0

I have one big file saved using numpy in append mode, i.e., it contains maybe 5000 arrays, each with shape, e.g. [1, 224, 224, 3], like this way:

filepath = 'hello'
for some loop:
    ...
    with open(filepath, 'ab') as f:
        np.save(f, ndarray)

I need to load the data in the file, maybe all arrays, or maybe in some generating mode, like reading the first 100, then the next 100, and so on. Is there any method to do this properly? Now, I only know if I use np.load, I can only get one array each time, and I don't know how to read the 100 to 199 arrays.

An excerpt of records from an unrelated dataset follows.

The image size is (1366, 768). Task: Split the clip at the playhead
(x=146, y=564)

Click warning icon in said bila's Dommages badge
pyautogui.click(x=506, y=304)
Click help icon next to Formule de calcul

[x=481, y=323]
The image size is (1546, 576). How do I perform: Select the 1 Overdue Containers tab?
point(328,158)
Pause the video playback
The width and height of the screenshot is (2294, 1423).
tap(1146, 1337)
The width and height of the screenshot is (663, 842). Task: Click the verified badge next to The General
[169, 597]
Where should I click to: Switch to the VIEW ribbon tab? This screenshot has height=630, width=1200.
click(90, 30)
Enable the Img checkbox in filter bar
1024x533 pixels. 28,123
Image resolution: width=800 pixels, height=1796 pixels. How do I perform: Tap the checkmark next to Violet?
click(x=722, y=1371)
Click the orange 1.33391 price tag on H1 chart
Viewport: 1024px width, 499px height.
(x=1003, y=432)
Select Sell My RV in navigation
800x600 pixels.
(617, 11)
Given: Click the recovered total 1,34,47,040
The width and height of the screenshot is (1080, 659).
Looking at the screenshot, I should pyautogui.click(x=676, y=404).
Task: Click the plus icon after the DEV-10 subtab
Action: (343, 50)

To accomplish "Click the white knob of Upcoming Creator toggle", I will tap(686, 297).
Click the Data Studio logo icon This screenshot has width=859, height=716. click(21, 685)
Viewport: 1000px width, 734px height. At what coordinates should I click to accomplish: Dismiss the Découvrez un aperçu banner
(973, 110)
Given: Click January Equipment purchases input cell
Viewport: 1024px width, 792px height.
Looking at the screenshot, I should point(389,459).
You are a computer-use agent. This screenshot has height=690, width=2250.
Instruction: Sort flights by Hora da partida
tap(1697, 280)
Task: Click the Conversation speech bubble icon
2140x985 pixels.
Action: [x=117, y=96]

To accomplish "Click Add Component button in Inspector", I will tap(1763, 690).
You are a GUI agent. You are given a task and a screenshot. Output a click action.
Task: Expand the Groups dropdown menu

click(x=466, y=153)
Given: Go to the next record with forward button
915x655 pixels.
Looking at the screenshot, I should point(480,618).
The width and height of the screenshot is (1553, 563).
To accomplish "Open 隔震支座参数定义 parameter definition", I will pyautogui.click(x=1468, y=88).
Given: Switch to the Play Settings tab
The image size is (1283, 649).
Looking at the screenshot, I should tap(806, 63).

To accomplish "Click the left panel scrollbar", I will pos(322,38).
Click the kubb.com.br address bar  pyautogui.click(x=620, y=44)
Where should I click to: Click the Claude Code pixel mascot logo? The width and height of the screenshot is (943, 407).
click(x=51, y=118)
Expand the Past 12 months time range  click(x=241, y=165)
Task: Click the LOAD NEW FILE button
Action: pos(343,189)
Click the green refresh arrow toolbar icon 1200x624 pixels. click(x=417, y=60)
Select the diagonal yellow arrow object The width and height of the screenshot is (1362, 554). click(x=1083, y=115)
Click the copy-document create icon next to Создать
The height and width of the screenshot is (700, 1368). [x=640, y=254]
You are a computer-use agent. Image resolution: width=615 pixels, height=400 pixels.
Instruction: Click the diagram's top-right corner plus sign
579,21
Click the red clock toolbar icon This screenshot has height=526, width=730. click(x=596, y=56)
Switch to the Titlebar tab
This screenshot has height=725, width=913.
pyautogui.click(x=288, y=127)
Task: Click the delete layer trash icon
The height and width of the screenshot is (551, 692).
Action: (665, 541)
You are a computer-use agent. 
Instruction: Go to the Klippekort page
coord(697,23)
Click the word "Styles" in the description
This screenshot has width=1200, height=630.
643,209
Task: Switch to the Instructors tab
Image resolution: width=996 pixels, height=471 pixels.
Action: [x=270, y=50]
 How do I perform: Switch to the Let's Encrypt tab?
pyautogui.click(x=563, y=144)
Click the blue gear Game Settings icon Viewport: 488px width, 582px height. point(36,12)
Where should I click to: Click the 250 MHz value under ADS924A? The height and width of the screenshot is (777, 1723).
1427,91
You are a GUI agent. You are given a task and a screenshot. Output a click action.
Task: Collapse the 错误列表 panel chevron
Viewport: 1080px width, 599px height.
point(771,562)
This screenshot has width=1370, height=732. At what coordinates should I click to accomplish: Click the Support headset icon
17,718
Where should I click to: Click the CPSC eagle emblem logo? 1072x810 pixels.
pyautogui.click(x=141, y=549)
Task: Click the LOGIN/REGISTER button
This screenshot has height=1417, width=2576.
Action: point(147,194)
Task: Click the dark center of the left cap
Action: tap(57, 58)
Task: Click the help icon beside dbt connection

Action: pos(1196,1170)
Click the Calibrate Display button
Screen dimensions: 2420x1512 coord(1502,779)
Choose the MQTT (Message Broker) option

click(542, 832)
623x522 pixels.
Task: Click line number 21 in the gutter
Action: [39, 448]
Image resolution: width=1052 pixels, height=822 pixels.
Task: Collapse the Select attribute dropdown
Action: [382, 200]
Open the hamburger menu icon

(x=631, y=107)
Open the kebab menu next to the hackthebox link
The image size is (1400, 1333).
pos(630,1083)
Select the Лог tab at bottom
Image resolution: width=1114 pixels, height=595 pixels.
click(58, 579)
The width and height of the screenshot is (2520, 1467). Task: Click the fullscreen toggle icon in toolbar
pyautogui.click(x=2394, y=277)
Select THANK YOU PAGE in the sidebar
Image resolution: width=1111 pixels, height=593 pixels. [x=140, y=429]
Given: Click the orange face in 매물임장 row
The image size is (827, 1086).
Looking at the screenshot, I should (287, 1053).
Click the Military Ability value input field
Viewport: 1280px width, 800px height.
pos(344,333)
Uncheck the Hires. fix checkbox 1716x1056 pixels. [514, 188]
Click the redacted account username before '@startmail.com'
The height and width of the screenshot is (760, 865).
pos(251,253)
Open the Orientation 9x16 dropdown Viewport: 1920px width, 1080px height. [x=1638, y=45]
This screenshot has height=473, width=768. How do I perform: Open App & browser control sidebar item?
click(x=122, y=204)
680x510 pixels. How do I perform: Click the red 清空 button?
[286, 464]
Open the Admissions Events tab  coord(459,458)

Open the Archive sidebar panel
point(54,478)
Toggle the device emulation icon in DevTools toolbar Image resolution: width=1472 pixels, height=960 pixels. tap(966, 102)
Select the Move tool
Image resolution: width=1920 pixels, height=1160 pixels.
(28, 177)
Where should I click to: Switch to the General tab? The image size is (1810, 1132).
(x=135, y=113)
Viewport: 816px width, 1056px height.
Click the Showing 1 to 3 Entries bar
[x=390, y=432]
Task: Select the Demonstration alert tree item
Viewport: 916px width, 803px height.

loading arrays saved using numpy.save in append mode This question talk about something on this, but seems not what I want.

U13-Forward
  • 69,221
  • 14
  • 89
  • 114
JQK
  • 93
  • 1
  • 9
  • If you recorded the file sizes during creation, you might be able to use `seek` to jump ahead to right spot. But as the link shows this is an undocumented feature, and you basically on your own. – hpaulj Jun 29 '18 at 03:45
  • Thanks @hpaulj, but unfortunately I did not record the size, as it is stored dynamically and record such size might be complicated a little... Is there any better way to solve this? – JQK Jun 29 '18 at 04:01
  • Are you interested in loading individual arrays? Or concatenating arrays along an axis? – alta Jun 29 '18 at 04:16
  • I want to concatenate them into one array, but I don't know how many arrays each file contains. @HanAltae-Tran – JQK Jun 29 '18 at 04:22
  • Do you control the save loop? Looks like a good place to fix. Especially switching the order of the loop and the with. – Mad Physicist Jun 29 '18 at 04:29
  • Also, are all the arrays of the same dtype as well as size? If so, load one, do an ftell (or whatever Python calls it), and voila, you have the size of each array in the file – Mad Physicist Jun 29 '18 at 04:32

2 Answers2

1

One solution, although ugly and can only get all arrays in the file (and thus risk the out of memory error) is as following:

a = []
with open(filepath, 'rb') as f:
    while True:
        try:
            a.append(np.load(f))
        except:
            break
np.stack(a)
JQK
  • 93
  • 1
  • 9
1

This is more of a hack (given your situation).

Anyway, here is the one that created the files with np.save in append mode:

import numpy as np

numpy_arrays = [np.array ([1, 2, 3]), np.array([0, 9])]

print numpy_arrays[0], numpy_arrays[1]
print type(numpy_arrays[0]), type(numpy_arrays[1])
for numpy_array in numpy_arrays:
    with open ("./my-numpy-arrays.bin", 'ab') as f:
        np.save(f, numpy_array)

[1 2 3] [0 9]
<type 'numpy.ndarray'> <type 'numpy.ndarray'>

... and here is the code that checks IOException (and other errors) while looping through.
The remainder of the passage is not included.